RELEVANT FACTUAL AND PROCEDURAL BACKGROUND
The court incorporates all facts stated in the Report, and only states facts and procedures
relevant to the matter before the court. Plaintiff filed his Complaint on November 2, 2016, alleging
that “[he] was assaulted by another inmate, when C[orrectional] O[fficer] Lane let inmate Ezkell
[sic] Thomas in [his room].” (ECF No. 1 at 5.) Plaintiff and Mr. Thomas had exchanged words
before this incident occurred. (ECF No. 1-1.) Plaintiff brings his Complaint pursuant to 42 U.S.C.
§ 1983. (ECF No. 1 at 3-4.) On May 5, 2017, Defendants filed a Motion for Judgment on the
Pleadings (ECF No. 28); and on May 8, 2017, Defendants filed a Motion for Summary Judgment
(ECF No. 29). Plaintiff responded to Defendants’ Motion for Summary Judgment (ECF No. 36),
and Defendant’s replied (ECF No. 40). Magistrate Judge Jacquelyn D. Austin filed the Report
(ECF No. 48) on November 1, 2017, and Plaintiff timely objected (ECF No. 50).
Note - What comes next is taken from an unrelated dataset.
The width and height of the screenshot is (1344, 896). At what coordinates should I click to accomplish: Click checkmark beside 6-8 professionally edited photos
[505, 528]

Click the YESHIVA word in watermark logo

The Magistrate Judge’s Report is made in accordance with 28 U.S.C. § 636(b)(1)(B) and
Local Civil Rule 73.02(B)(2)(d) for the District of South Carolina. The Magistrate Judge makes
only a recommendation to this court, which has no presumptive weight. The responsibility to
make a final determination remains with this court. See Mathews v. Weber, 423 U.S. 261, 270-71
(1976). The court is charged with making a de novo determination of those portions of the Report
to which specific objections are made. Fed. R. Civ. P. 72(b)(2)-(3). “The district judge may
accept, reject, or modify the recommended disposition; receive further evidence, or return the
matter to the Magistrate Judge with instructions.” Id. at 72(b)(3).
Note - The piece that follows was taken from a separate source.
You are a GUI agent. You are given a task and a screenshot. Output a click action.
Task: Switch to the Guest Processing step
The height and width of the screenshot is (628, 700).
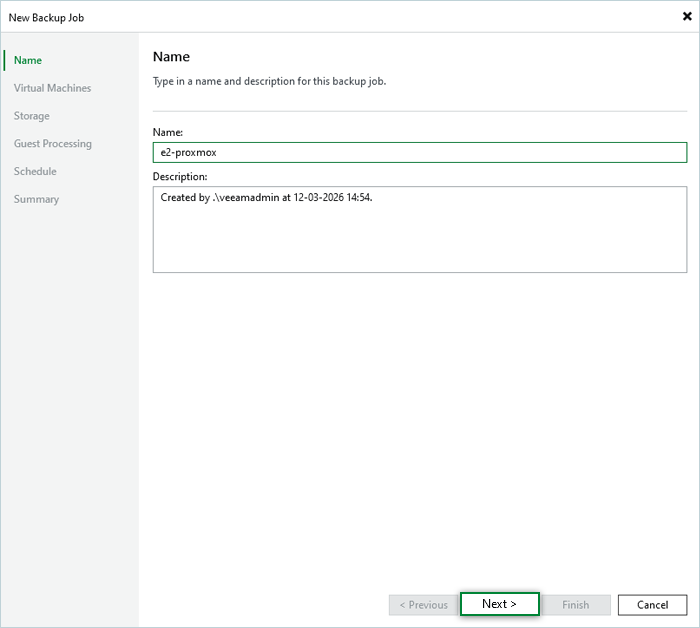point(52,144)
Liberally construing Plaintiff’s objections, pursuant to Haines v. Kerner, 404 U.S. 519, 520
(1972), Plaintiff specifically objects to the Report’s finding that he did not exhaust his
administrative remedies. (ECF No. 50 at 2.) The remainder of Plaintiff’s objections do not
specifically address the Report thus the court does not consider them. 1
Pursuant to 42 U.S.C. § 1997e(a), “[n]o action shall be brought with respect to prison
conditions under section 1983 of this title, or any other Federal law, by a prisoner confined in any
jail, prison, or other correctional facility until such administrative remedies as are available are
exhausted.” The South Carolina Department of Corrections has a grievance procedure that “allows
inmates to grieve issues related to their confinement” and includes three steps. (ECF No. 29-3 at
1-3) (paragraph numbers omitted).) The first step is informal resolution either by an inmate
Plaintiff states that “[t]he Defendants should have to represent themselves just like the plaintiff
[without the aid of counsel],” and delves further into why this is unfair. (ECF No. 50 at 1-2.)
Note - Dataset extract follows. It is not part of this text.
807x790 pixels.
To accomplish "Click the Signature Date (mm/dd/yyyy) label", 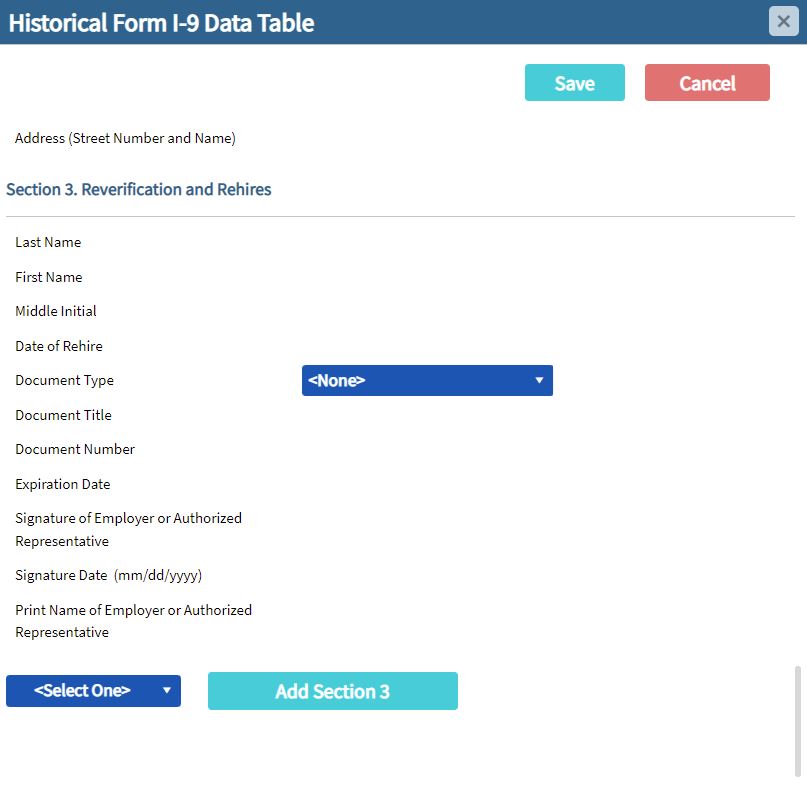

attempting to resolve the issue through a Request to Staff Member Form (“RTSM”) or Automated
Request to Staff Member Form (“ARTSM”) (a RTSM through a kiosk) that must be submitted
within eight (8) working days of the incident. (Id.) After receiving a response to the RTSM or
ARTSM, the inmate can file a Step 1 form that “requires the inmate to include ‘supporting
documentation and [to] attach answered RSTM or Kiosk reference number.’” (Id. at 2.) This form
is routed to the institution’s Inmate Grievance Coordinator (“IGC”) after it is turned in. (Id.) If
the Step 1 form is returned to the inmate unprocessed, they have the “opportunity to either re-file
a new grievance after correcting any deficiencies, or the inmate can appeal the unprocessed
grievance to the Branch Chief of the Inmate Grievance Branch within ten (10) days of the
grievance being returned to the inmate.” (Id.) If the Step 1 form is processed, and the inmate is
not satisfied with the response, he or she can appeal the response by submitting a Step 2 Form to
the IGC within five (5) calendar days of the response, and the response to this form is considered
a final agency decision. (Id.)
Pursuant to Hill v. Haynes, 380 F. App’x 268, 270 (4th Cir. 2010) (unpublished opinion),
“[ ] to withstand a motion for summary judgment, the non-moving party must produce competent
evidence sufficient to reveal the existence of a genuine issue of material fact for trial.” (citing Fed.
R. Civ. P. 56(e)(2)). In order to survive Defendants’ Motion for Summary Judgment, Plaintiff
must produce evidence to refute the contention that he failed to exhaust his administrative
remedies. (See ECF No. 48 at 13 (citing Hill, 380 F. App’x at 270).) Plaintiff fails to provide this
evidence, admitting that he did not complete the grievance process due to “staff at Kershaw
[Correctional Institution] giving [him] the runaround on every form [he] file[d].” (ECF No. 1 at
8.) Moreover, Plaintiff filed a Step 1 form which was returned to him because he “failed to attempt
a written informal resolution as required,” meaning that he did not file a RTSM or an ARTSM.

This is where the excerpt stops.